Work request: Transcribe every record that appears below, exactly and in full.

▬▬▬

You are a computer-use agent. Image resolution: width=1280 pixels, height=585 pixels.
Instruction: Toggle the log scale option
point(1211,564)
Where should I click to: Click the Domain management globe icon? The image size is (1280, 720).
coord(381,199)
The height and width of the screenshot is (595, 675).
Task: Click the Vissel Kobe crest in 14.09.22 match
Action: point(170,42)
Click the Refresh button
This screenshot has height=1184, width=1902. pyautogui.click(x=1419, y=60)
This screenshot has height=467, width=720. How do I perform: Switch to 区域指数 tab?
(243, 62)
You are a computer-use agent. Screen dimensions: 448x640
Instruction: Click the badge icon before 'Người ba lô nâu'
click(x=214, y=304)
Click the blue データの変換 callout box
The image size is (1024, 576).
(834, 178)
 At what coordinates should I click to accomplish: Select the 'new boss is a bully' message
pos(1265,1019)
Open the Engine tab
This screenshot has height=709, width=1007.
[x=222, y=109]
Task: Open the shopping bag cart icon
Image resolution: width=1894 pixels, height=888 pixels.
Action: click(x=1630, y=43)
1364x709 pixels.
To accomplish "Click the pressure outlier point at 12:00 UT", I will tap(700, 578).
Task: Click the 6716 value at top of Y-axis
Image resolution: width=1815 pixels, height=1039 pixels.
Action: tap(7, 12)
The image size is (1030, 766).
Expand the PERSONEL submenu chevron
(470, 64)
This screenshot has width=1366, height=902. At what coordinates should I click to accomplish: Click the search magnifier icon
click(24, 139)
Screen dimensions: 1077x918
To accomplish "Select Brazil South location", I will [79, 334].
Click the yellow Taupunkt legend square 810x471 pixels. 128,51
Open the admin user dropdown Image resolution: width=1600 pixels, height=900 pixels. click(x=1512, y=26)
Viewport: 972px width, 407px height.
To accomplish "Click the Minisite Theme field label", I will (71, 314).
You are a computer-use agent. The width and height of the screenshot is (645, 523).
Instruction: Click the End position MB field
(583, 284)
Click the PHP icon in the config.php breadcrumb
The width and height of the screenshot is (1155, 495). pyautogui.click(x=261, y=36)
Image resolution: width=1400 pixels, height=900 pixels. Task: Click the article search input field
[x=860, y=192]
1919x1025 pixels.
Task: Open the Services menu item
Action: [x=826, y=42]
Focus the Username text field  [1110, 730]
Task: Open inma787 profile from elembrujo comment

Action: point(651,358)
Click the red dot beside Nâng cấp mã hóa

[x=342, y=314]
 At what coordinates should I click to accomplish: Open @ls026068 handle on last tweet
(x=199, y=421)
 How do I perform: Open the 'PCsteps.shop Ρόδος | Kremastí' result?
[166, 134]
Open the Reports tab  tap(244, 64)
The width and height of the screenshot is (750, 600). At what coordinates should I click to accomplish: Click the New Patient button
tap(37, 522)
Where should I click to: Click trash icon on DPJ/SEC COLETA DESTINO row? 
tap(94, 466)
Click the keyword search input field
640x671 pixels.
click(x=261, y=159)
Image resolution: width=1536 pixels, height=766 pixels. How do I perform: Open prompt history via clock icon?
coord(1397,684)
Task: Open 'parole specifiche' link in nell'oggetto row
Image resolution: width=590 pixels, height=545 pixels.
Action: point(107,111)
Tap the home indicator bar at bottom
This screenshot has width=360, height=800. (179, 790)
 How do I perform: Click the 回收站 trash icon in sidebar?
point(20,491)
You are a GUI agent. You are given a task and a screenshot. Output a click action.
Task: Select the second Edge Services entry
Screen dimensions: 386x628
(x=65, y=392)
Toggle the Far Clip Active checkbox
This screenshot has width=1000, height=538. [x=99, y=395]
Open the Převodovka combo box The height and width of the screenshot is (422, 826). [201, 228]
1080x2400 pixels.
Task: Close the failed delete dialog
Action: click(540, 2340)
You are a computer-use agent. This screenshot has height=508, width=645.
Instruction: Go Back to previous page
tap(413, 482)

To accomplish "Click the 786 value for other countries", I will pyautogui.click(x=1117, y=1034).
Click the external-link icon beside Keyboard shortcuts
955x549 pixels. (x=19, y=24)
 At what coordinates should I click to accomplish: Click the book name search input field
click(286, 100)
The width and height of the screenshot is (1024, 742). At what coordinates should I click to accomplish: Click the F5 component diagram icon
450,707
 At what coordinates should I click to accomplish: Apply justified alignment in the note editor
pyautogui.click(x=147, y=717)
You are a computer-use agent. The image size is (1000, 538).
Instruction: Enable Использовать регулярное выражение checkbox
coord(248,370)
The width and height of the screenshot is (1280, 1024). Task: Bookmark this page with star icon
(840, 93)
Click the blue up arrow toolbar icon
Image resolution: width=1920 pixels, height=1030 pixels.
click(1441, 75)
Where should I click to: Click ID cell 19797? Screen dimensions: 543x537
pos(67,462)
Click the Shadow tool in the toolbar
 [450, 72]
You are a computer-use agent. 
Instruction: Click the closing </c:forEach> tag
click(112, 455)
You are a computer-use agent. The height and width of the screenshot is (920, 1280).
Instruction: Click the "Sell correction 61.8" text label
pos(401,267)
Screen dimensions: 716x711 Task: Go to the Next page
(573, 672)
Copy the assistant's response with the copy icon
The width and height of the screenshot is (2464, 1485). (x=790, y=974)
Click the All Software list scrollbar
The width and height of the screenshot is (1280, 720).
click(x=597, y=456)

▬▬▬

Task answer:
You are a computer-use agent. Image resolution: width=1280 pixels, height=585 pixels.
Instruction: Toggle the log scale option
point(1211,564)
Where should I click to: Click the Domain management globe icon? The image size is (1280, 720).
coord(381,199)
The height and width of the screenshot is (595, 675).
Task: Click the Vissel Kobe crest in 14.09.22 match
Action: point(170,42)
Click the Refresh button
This screenshot has height=1184, width=1902. pyautogui.click(x=1419, y=60)
This screenshot has height=467, width=720. How do I perform: Switch to 区域指数 tab?
(243, 62)
You are a computer-use agent. Screen dimensions: 448x640
Instruction: Click the badge icon before 'Người ba lô nâu'
click(x=214, y=304)
Click the blue データの変換 callout box
The image size is (1024, 576).
(834, 178)
 At what coordinates should I click to accomplish: Select the 'new boss is a bully' message
pos(1265,1019)
Open the Engine tab
This screenshot has height=709, width=1007.
[x=222, y=109]
Task: Open the shopping bag cart icon
Image resolution: width=1894 pixels, height=888 pixels.
Action: click(x=1630, y=43)
1364x709 pixels.
To accomplish "Click the pressure outlier point at 12:00 UT", I will tap(700, 578).
Task: Click the 6716 value at top of Y-axis
Image resolution: width=1815 pixels, height=1039 pixels.
Action: tap(7, 12)
The image size is (1030, 766).
Expand the PERSONEL submenu chevron
(470, 64)
This screenshot has width=1366, height=902. At what coordinates should I click to accomplish: Click the search magnifier icon
click(24, 139)
Screen dimensions: 1077x918
To accomplish "Select Brazil South location", I will [79, 334].
Click the yellow Taupunkt legend square 810x471 pixels. 128,51
Open the admin user dropdown Image resolution: width=1600 pixels, height=900 pixels. click(x=1512, y=26)
Viewport: 972px width, 407px height.
To accomplish "Click the Minisite Theme field label", I will (71, 314).
You are a computer-use agent. The width and height of the screenshot is (645, 523).
Instruction: Click the End position MB field
(583, 284)
Click the PHP icon in the config.php breadcrumb
The width and height of the screenshot is (1155, 495). pyautogui.click(x=261, y=36)
Image resolution: width=1400 pixels, height=900 pixels. Task: Click the article search input field
[x=860, y=192]
1919x1025 pixels.
Task: Open the Services menu item
Action: [x=826, y=42]
Focus the Username text field  [1110, 730]
Task: Open inma787 profile from elembrujo comment

Action: point(651,358)
Click the red dot beside Nâng cấp mã hóa

[x=342, y=314]
 At what coordinates should I click to accomplish: Open @ls026068 handle on last tweet
(x=199, y=421)
 How do I perform: Open the 'PCsteps.shop Ρόδος | Kremastí' result?
[166, 134]
Open the Reports tab  tap(244, 64)
The width and height of the screenshot is (750, 600). At what coordinates should I click to accomplish: Click the New Patient button
tap(37, 522)
Where should I click to: Click trash icon on DPJ/SEC COLETA DESTINO row? 
tap(94, 466)
Click the keyword search input field
640x671 pixels.
click(x=261, y=159)
Image resolution: width=1536 pixels, height=766 pixels. How do I perform: Open prompt history via clock icon?
coord(1397,684)
Task: Open 'parole specifiche' link in nell'oggetto row
Image resolution: width=590 pixels, height=545 pixels.
Action: point(107,111)
Tap the home indicator bar at bottom
This screenshot has width=360, height=800. (179, 790)
 How do I perform: Click the 回收站 trash icon in sidebar?
point(20,491)
You are a GUI agent. You are given a task and a screenshot. Output a click action.
Task: Select the second Edge Services entry
Screen dimensions: 386x628
(x=65, y=392)
Toggle the Far Clip Active checkbox
This screenshot has width=1000, height=538. [x=99, y=395]
Open the Převodovka combo box The height and width of the screenshot is (422, 826). [201, 228]
1080x2400 pixels.
Task: Close the failed delete dialog
Action: click(540, 2340)
You are a computer-use agent. This screenshot has height=508, width=645.
Instruction: Go Back to previous page
tap(413, 482)

To accomplish "Click the 786 value for other countries", I will pyautogui.click(x=1117, y=1034).
Click the external-link icon beside Keyboard shortcuts
955x549 pixels. (x=19, y=24)
 At what coordinates should I click to accomplish: Click the book name search input field
click(286, 100)
The width and height of the screenshot is (1024, 742). At what coordinates should I click to accomplish: Click the F5 component diagram icon
450,707
 At what coordinates should I click to accomplish: Apply justified alignment in the note editor
pyautogui.click(x=147, y=717)
You are a computer-use agent. The image size is (1000, 538).
Instruction: Enable Использовать регулярное выражение checkbox
coord(248,370)
The width and height of the screenshot is (1280, 1024). Task: Bookmark this page with star icon
(840, 93)
Click the blue up arrow toolbar icon
Image resolution: width=1920 pixels, height=1030 pixels.
click(1441, 75)
Where should I click to: Click ID cell 19797? Screen dimensions: 543x537
pos(67,462)
Click the Shadow tool in the toolbar
 [450, 72]
You are a computer-use agent. 
Instruction: Click the closing </c:forEach> tag
click(112, 455)
You are a computer-use agent. The height and width of the screenshot is (920, 1280).
Instruction: Click the "Sell correction 61.8" text label
pos(401,267)
Screen dimensions: 716x711 Task: Go to the Next page
(573, 672)
Copy the assistant's response with the copy icon
The width and height of the screenshot is (2464, 1485). (x=790, y=974)
Click the All Software list scrollbar
The width and height of the screenshot is (1280, 720).
click(x=597, y=456)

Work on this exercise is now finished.